• Polecenia:
1. Proszę wymienić z imienia i nazwiska wszystkich pięściarzy, którzy według tekstu o gali Polsat Boxing Night stoczą walki na tej gali.
2. Proszę podjąć tekst o gali Polsat Boxing Night od miejsca, w którym się kończy, i napisać jego dalszy ciąg.

• Tekst do przeczytania:
Już w najbliższą
sobotę czeka nas II gala z serii Polsat Boxing Night. W walce wieczoru
zobaczymy starcie dwóch 45 latków Andrzeja Gołoty i Przemysława Salety. Zdania
na temat słuszności tej walki są podzielone. Jak dla mnie nie ma problemu w
tym, że dwóch starszych Panów bije się ze sobą, gorzej by było jakby mieli
walczyć z kimś młodszym i w pełni formy. Jednak nie samą walką wieczoru kibic
pięściarstwa żyje, dlatego warto przyjrzeć się jaki undecard przygotował nam
Polsat na gali w Gdańsku.
Maciej Sulęcki (12-0,
3 KO) vs Robert Świerzbiński (11-0, 3 KO) 10 rund
Na papierze
zdecydowanie najciekawsza walka z undercardu, choćby ze względu na to, że obaj
pięściarze są niepokonani i dysponują bardzo podobnymi rekordami. Sporym
faworytem jest jednak wg mnie 7 lat młodszy od swojego rywala Sulęcki. Mimo
ciągle młodego jak na pięściarza wieku w ringu imponuje spokojem, w czym duża
zasługa trenera Gmitruka, dysponuje dobrą szybkością i kombinacjami ciosów,
czym nadrabia brak mocnego ciosu. Na swoim rozkładzie ma już byłego mistrza WBA
World Ukraińca Nuzhnenke, który co prawda w walce z Sulęckim miał już swoje
lata i boksował w nie swojej kategorii wagowej, ale klasy sportowej ciągle nie
można mu było odmówić. Z kolei największe do tej pory zwycięstwo
Świerzbińskiego to pokonanie po wyrównanej walce boksującego w Polsce Ingusza
Teboeva. Na pewno Świerzbiński postawi młodszemu rywalowi trudne warunki, ale przewaga szybkości, mobilności w ringu, ale chyba też i umiejętności jest po stronie Sulęckiego. Typ: Sulęcki na punkty.

• Materiał:

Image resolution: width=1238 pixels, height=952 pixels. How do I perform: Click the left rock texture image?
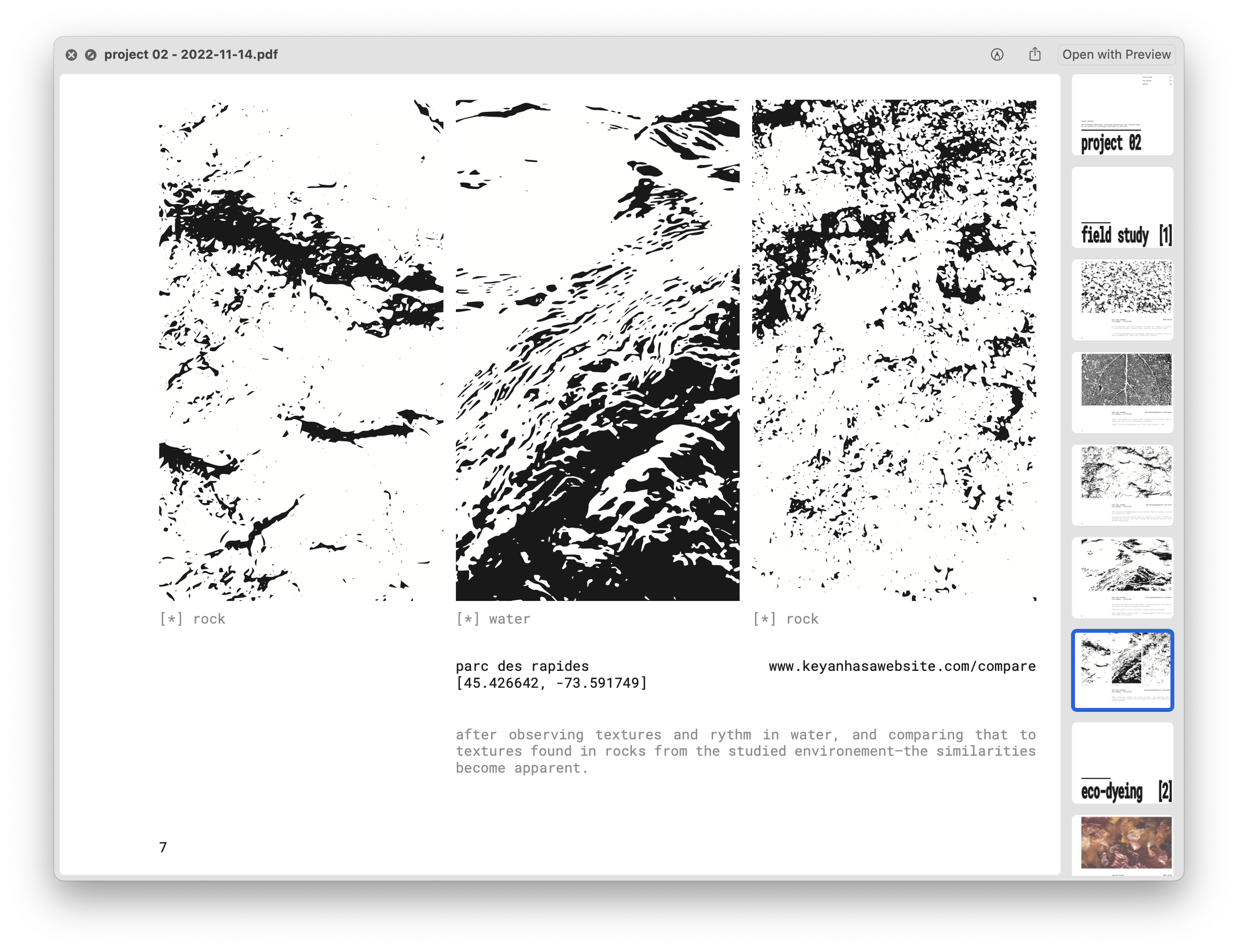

• Rozwiązane zadania:
1. Andrzej Gołota, Przemysław Saleta, Maciej Sulęcki, Robert Świerzbiński

2.
Kamil Łaszczyk (11-0,
6 KO) vs Krzysztof Cieślak (18-4, 5 KO) 10 rund
Różnica klasy zarówno
pod względem umiejętności jak i samego podejścia do zawodu. Jedyne pytanie
odnośnie tej walki to jak Łaszczyk poradzi sobie z przeskokiem o 2 kategorie
wagowe wyżej niż walczył w ostatnich w walkach. Jako, że Cieślak nie jest dużym
lekkim to nie powinien mieć jednak z tym żadnych problemów. Łaszczyk wysoko na
punkty, albo przed czasem w końcowych rundach.
Paweł Głażewski (19-1,
5 KO) vs Bartłomiej Grafka (7-5, 2 KO) 10 rund
Grafka to twardy
chłopak, tylko raz przegrał przed czasem, ale w tej walce nie ma żadnych
argumentów. Nigdy też nie walczył na tak długim dystansie, stąd trudno
powiedzieć jak wytrzyma tą walkę kondycyjnie, ale wydaje mi się, że może mieć z
tym problem. Prognoza na walkę identyczna jak w przypadku Łaszczyka.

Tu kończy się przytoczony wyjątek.